-- Begin Given records --
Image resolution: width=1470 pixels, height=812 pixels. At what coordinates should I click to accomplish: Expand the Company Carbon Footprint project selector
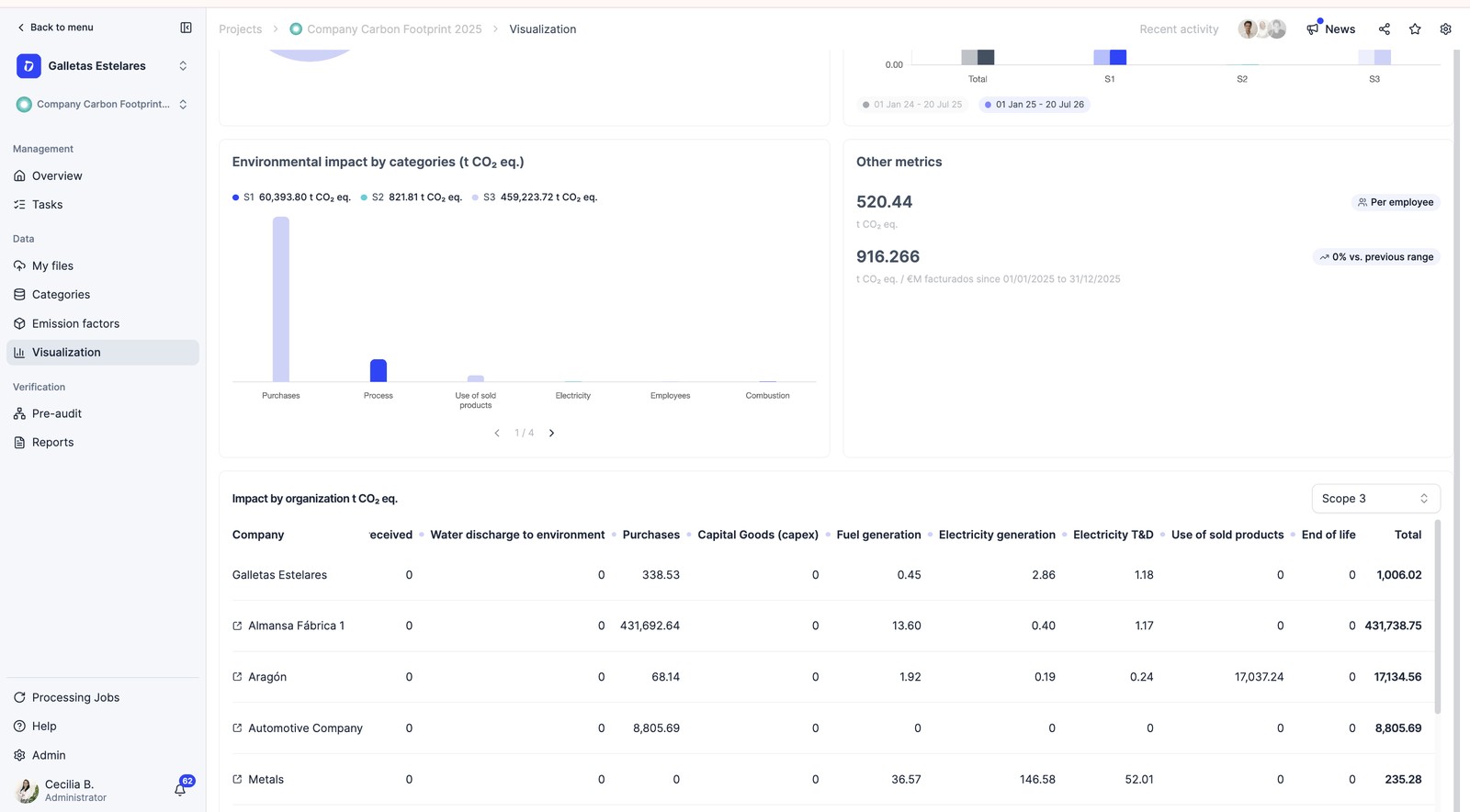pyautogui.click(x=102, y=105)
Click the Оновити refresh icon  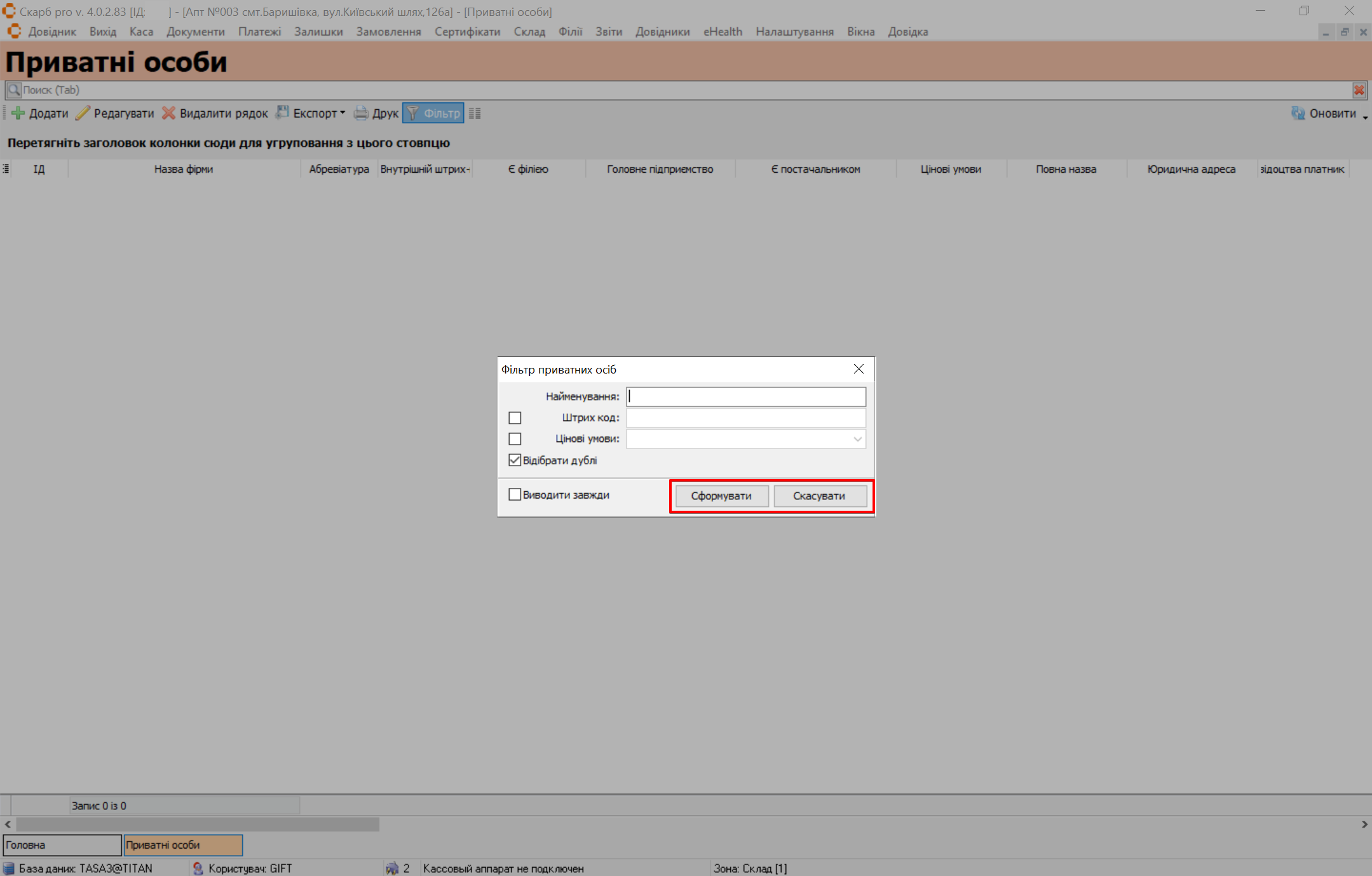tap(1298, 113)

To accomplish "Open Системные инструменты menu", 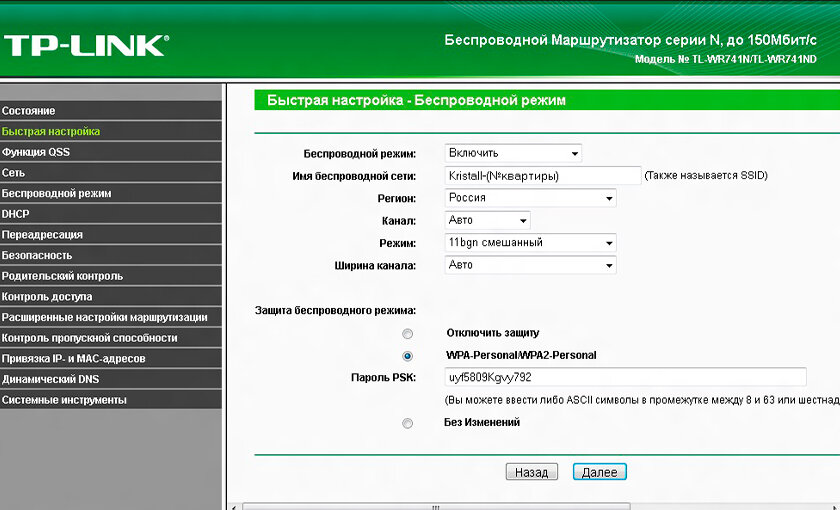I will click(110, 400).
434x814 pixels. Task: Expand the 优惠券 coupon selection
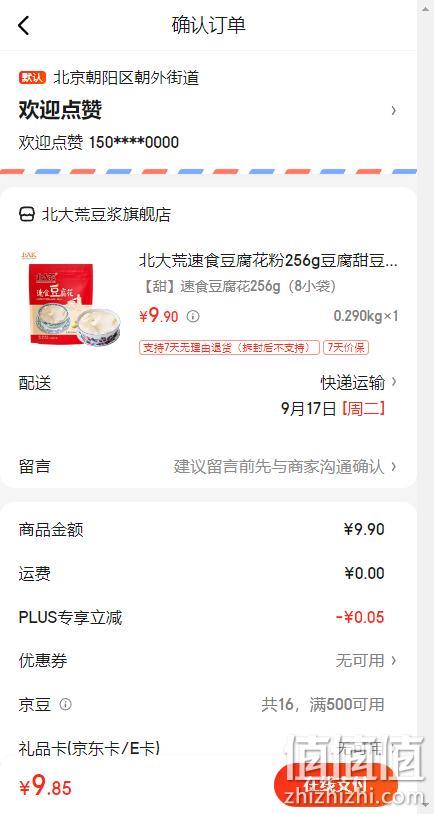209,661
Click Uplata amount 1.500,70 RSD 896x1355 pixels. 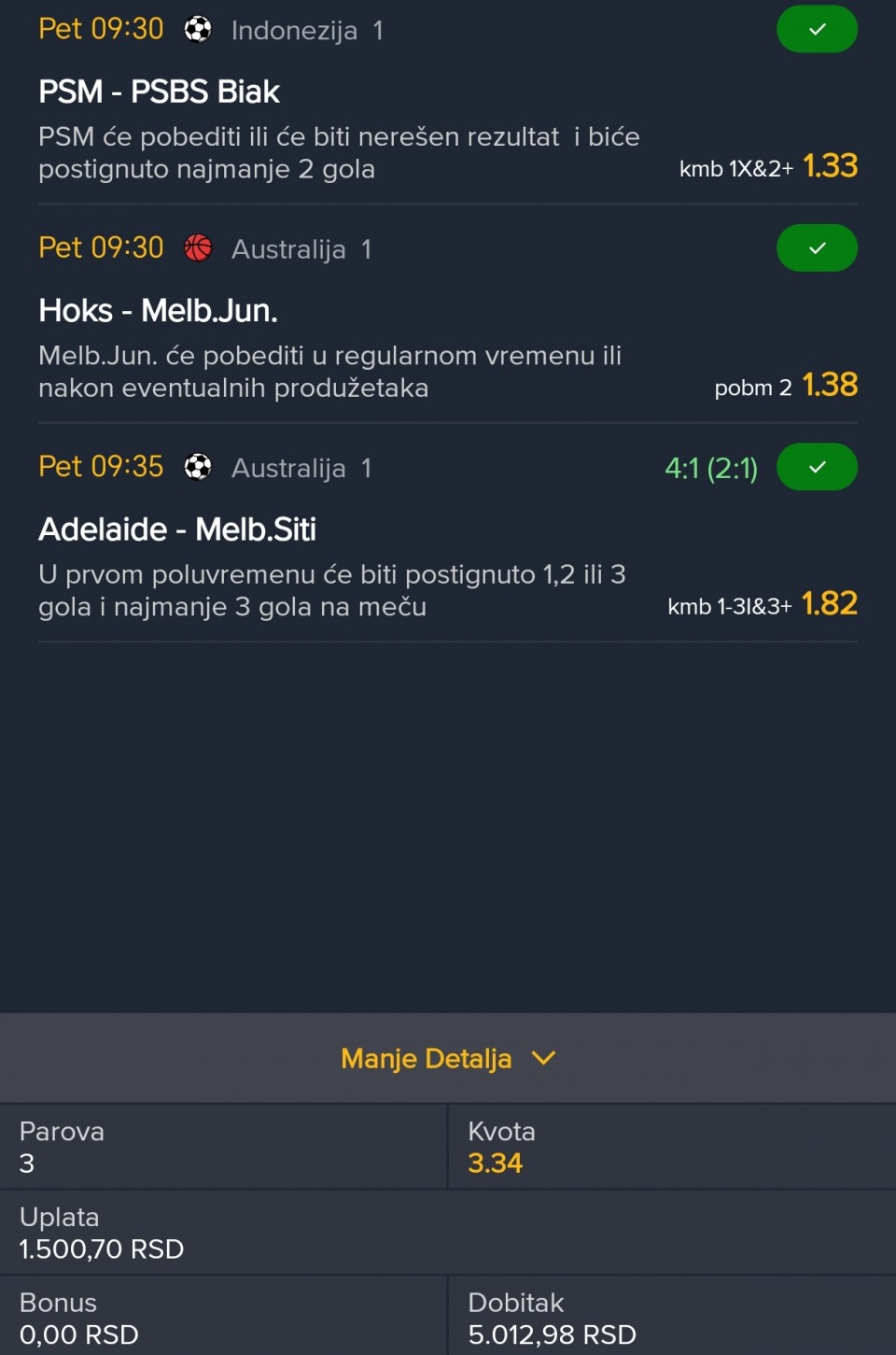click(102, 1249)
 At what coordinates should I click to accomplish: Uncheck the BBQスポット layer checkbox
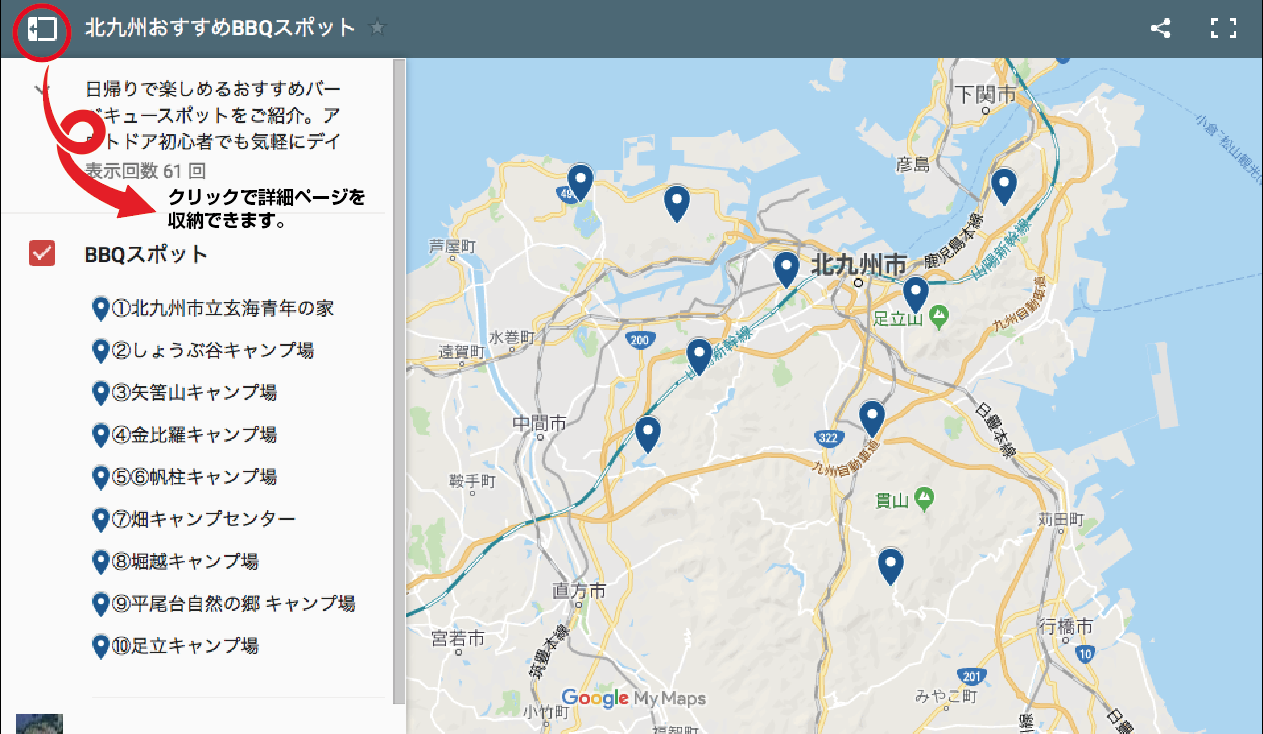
-- End Given records --
Pick out each line of the data above that contains the string "coordinates".

◆ **Solution for this task**
Image resolution: width=1470 pixels, height=812 pixels. At what coordinates should I click to accomplish: Expand the Company Carbon Footprint project selector
 At what coordinates should I click to accomplish: Uncheck the BBQスポット layer checkbox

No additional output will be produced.